The WBL-boost grows with the size of the party (4x for 2+crafter parties, 6x for 3+crafter parties, etc), and decreases if a discount is applied according to the relation:

WBL-boost = 2Na^2 - (N - 2)a

where N is the number of allies OTHER than the crafter, and a is the price coefficient: 1 means that allies pay full price, 0.5 means that they pay half the price, i.e. only the raw cost (of course it can't go outside this range). As you can see, if a=0.5, the WBL-boost is always 1, independently of the party size, which means that B isn't getting any extra resources. If a=1, the boost changes proportionally to the party size. You can find an interactive version here, where N is x, and a is a parameter.

Once the party size is fixed (usually at the beginning of the adventure), the choice of a defines the actual WBL-boost. Now, my question is:

In your opinion, what do you think is the right trade-off between effective loss of feats and effective increase of WBL?

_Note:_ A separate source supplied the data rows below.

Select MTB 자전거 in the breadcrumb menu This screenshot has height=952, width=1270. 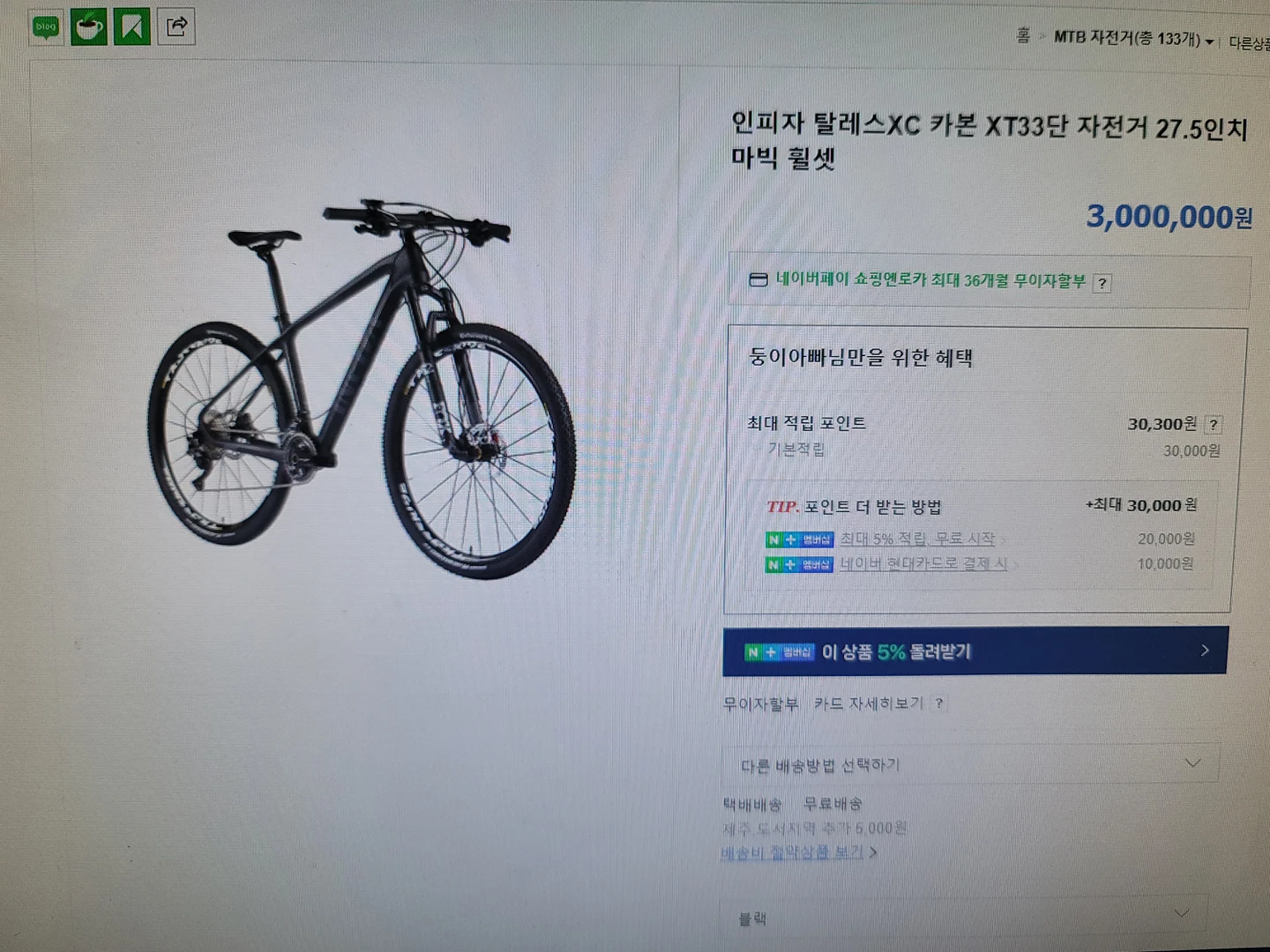[x=1127, y=40]
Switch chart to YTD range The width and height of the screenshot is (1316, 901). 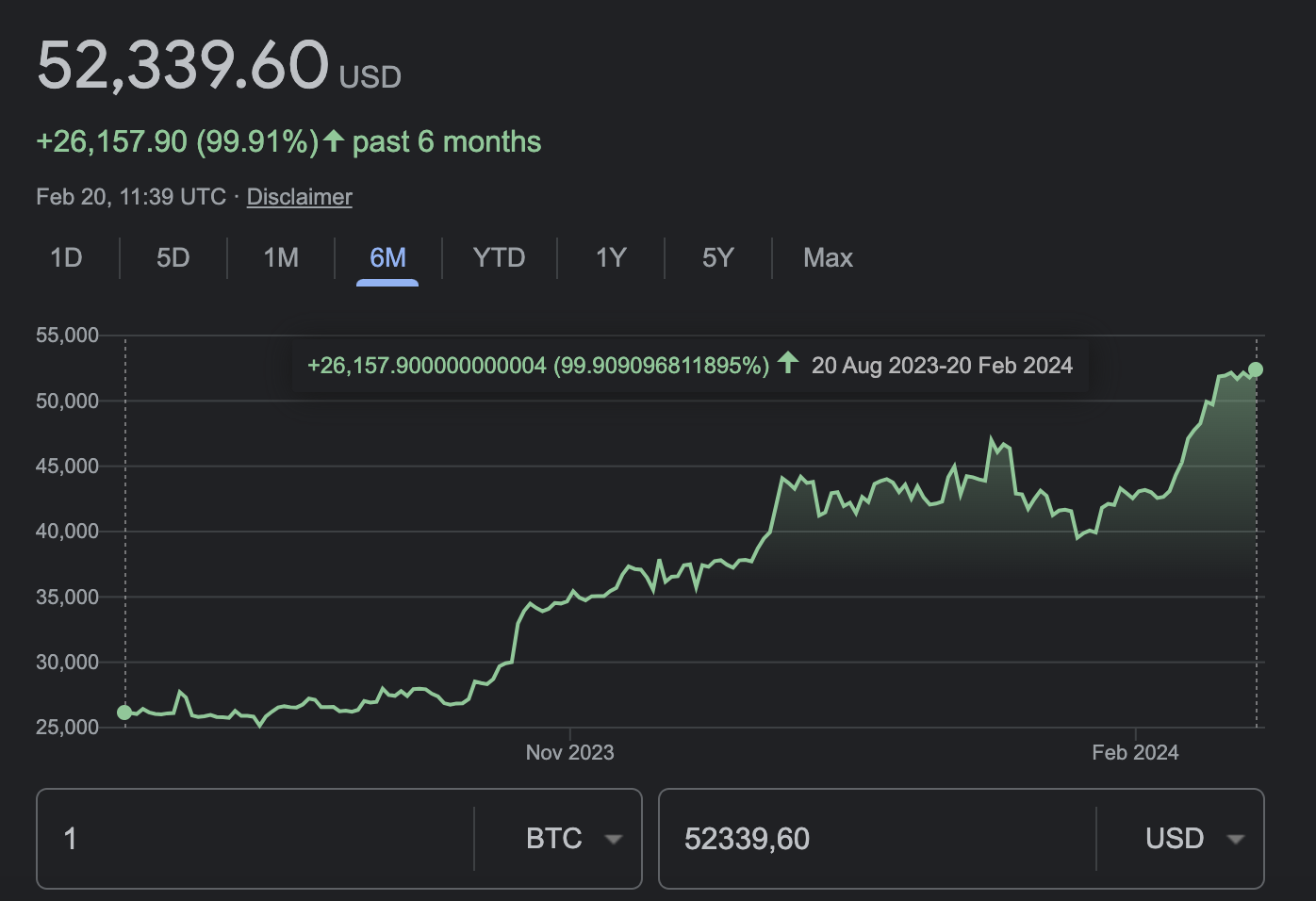click(500, 257)
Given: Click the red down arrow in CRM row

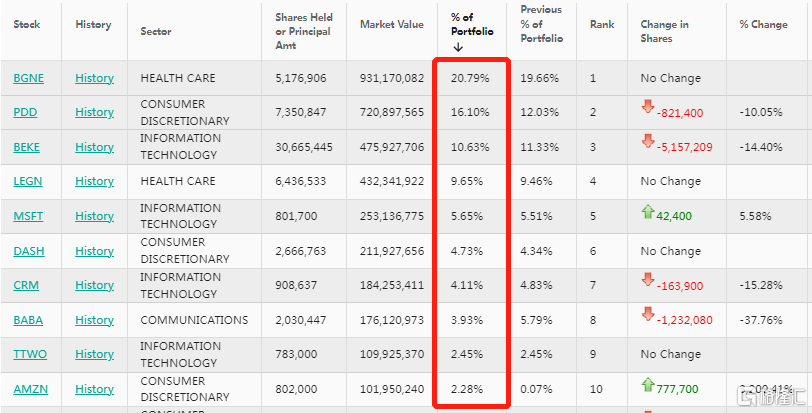Looking at the screenshot, I should coord(647,281).
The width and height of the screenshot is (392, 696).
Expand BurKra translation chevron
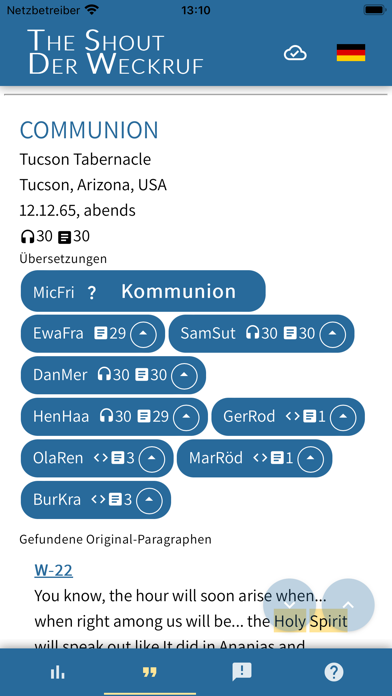coord(150,500)
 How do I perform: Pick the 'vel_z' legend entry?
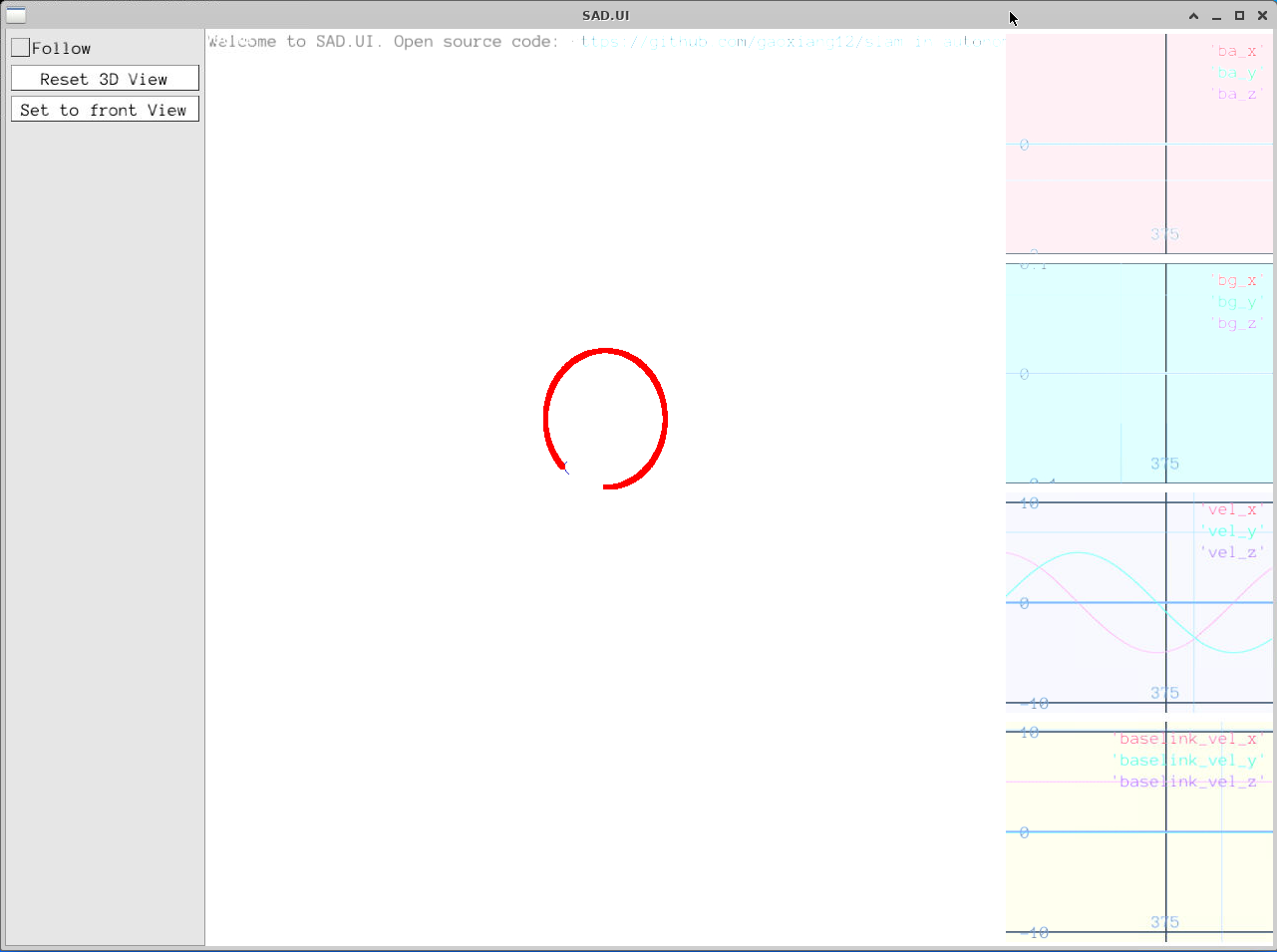(x=1232, y=552)
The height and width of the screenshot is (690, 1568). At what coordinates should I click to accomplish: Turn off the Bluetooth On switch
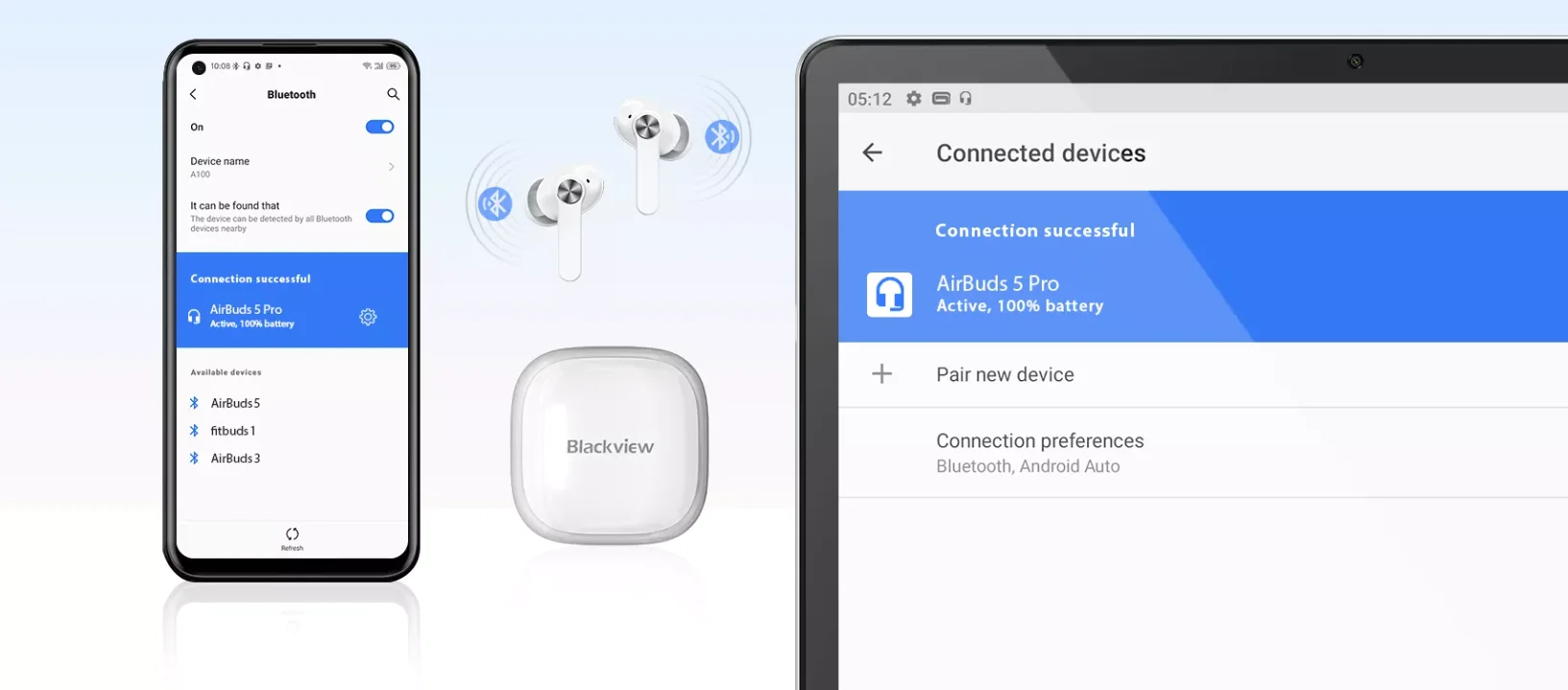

If you think that the crafter shouldn't "charge" whatsoever, this question is of course moot. But if you agree with my argument, this mathematically defines the "right" amount of discount that B should apply. For example, if you believe that B should get twice the WBL of the party, and the party is composed by 3 characters + crafter, a will be somewhere near 0.67.

Some guidelines for the answers. You've already read all this wall of text, please read also this final lines:
- No matter what, stay on topic.
- Yes, I'm a physicist. I enjoy the mechanical and statistical side of the game as well as the roleplay. Please don't reply with "PF is done for having fun, this is boring", "roleplay > rollplay", etc.
- I don't have much experience with late game, so I don't know how WBL interacts at 10th+ levels, that's why I'm asking you.
- Please be respectful. Whatever the general consensus will be, I think that this can nonetheless induce an interesting discussion because it involves critical thinking, which is always good.
- Sorry for the length of this post. I had fun writing it, I hope you'll have fun reading it as well :)

Silver Crusade

Sorry guys, Paizo went down for some minutes just while I was submitting my post, and apparently it was submitted 4 times (post-boost lol). I should have deleted the duplicates by now.


My personal experience:

Unless the campaign has excessive amounts of down time, you won't have enough time to craft for your own character much less someone else.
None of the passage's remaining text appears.